1936: Albert Fish 1985: Mahmoud Mohamed Taha, progressive Islamic theologian

1977: Gary Gilmore

January 17th, 2008 Headsman

On this date in 1977, Gary Gilmore uttered the last words “Let’s do it” and was shot by a five-person firing squad in Utah as the curtain raised on a “modern” death penalty era in the United States.

Famous for volunteering for death — he had nothing but disdain for his outside advocates and angrily prevented his own lawyers pursuing last-minute appeals — Gilmore rocketed through the justice system at a pace now unthinkable.

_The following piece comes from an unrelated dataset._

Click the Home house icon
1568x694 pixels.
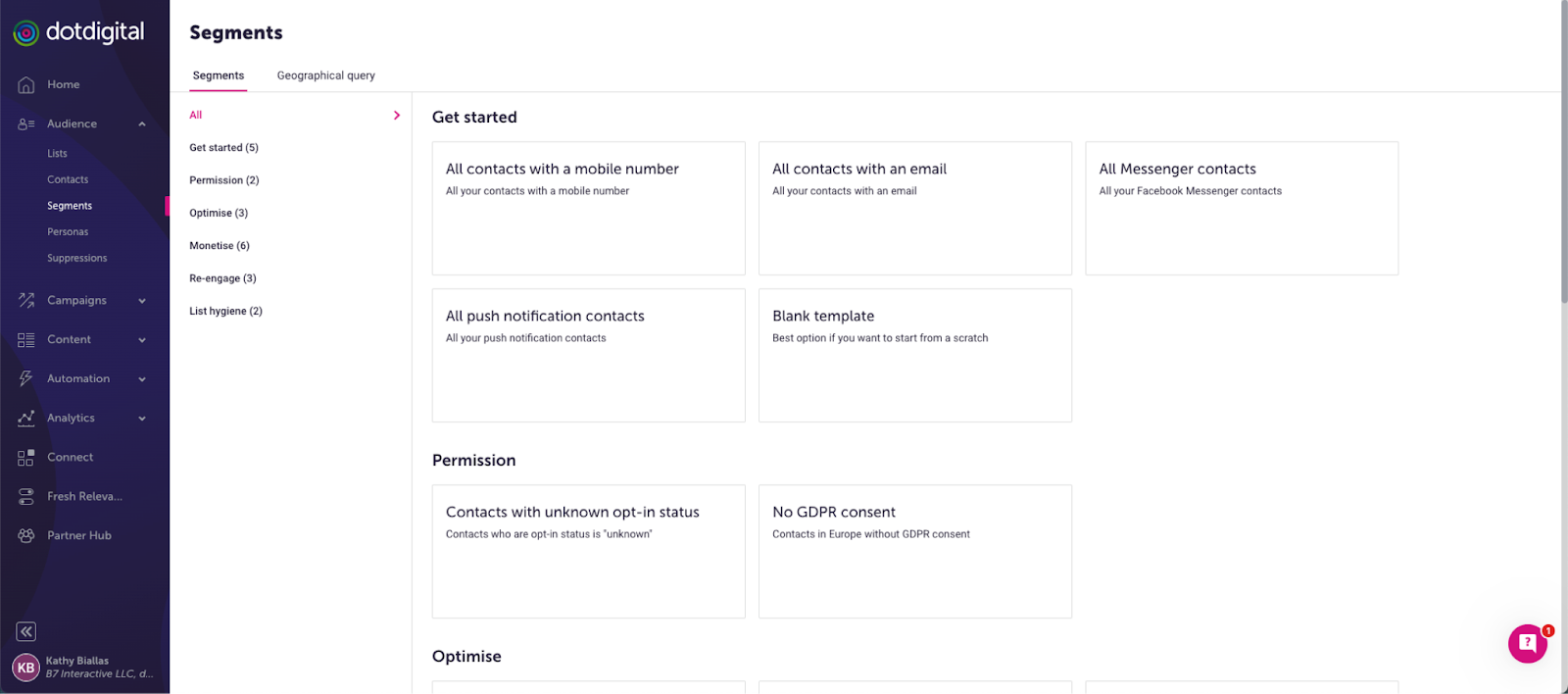tap(26, 85)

Mere days after courts blessed the resumption of executions in 1976, the career criminal — just paroled from a decade mostly behind bars in Oregon — murdered two people in the Provo, Utah, area. He was convicted in a three-day trial in October 1976 … and dead little more than three months later.

Owing to his milestone status and the unfamiliar public persona he cut insisting on his own death, Gilmore left a trail of cultural artifacts far surpassing his personal stature as small-time crook.

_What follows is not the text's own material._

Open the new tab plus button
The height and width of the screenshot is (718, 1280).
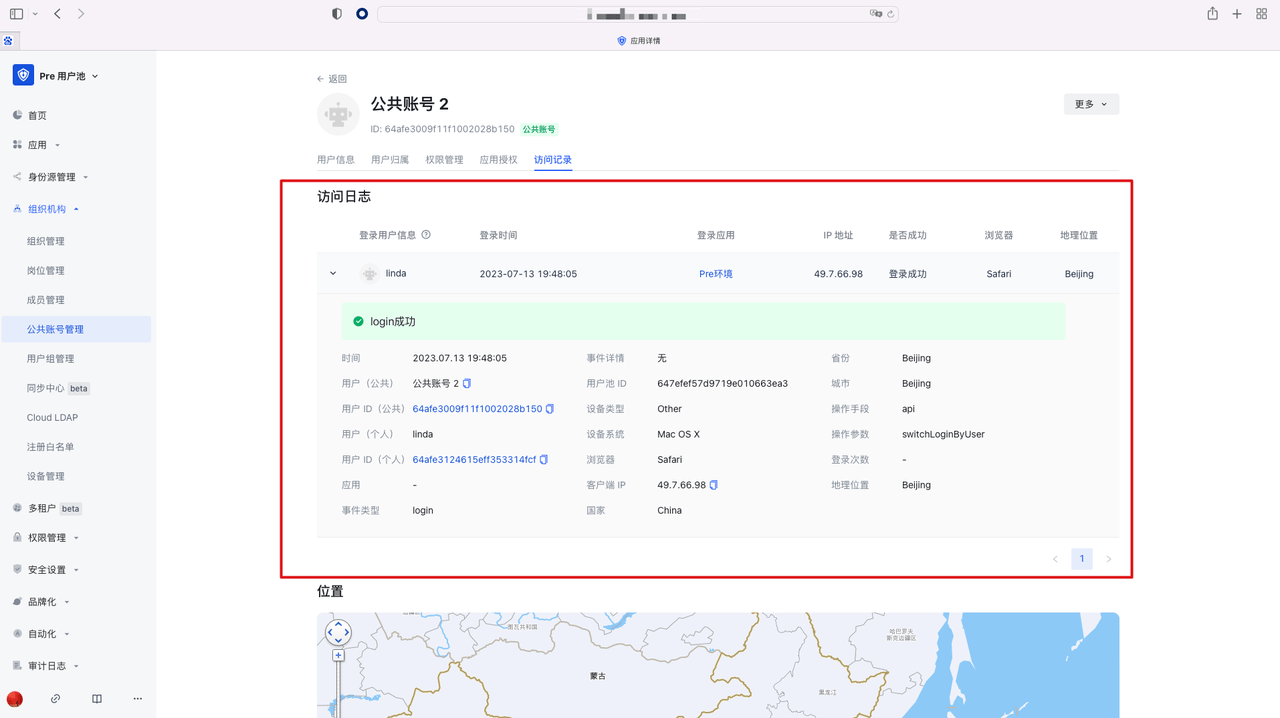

He was lampooned in an early episode of Saturday Night Live. His public desire to donate his eyes (the wish was granted) inspired a top-20 punk hit:

Norman Mailer wrote a book about Gilmore (The Executioner’s Song) and adapted it into an award-winning television movie. Gary’s brother Mikal published his own memoir (Shot in the Heart), later made into an HBO movie.

In a weirder vein, Gilmore is the touchstone for the surrealistic film Cremaster 2, in which magician Harry Houdini — who might have been Gilmore’s grandfather — is portrayed by Norman Mailer.

Gary Gilmore’s was the first execution of any kind in the United States since June 2, 1967. According to the Espy file, it was also the first firing squad execution since James Rodgers was shot in Utah March 30, 1960; only one of the other 1,098 men and women put to death since Gilmore — John Taylor in 1996, also in Utah — faced a firing squad. (Update: After this post was published, another Utah condemned man also opted for a firing squad execution: Ronnie Lee Gardner, shot in 2010.)

Both Gilmore and Taylor chose to be shot in preference to hanging. The firing squad is all but extinct in the U.S., though it still remains on the books in some form in Idaho, Oklahoma and (for prisoners convicted before 2004) Utah.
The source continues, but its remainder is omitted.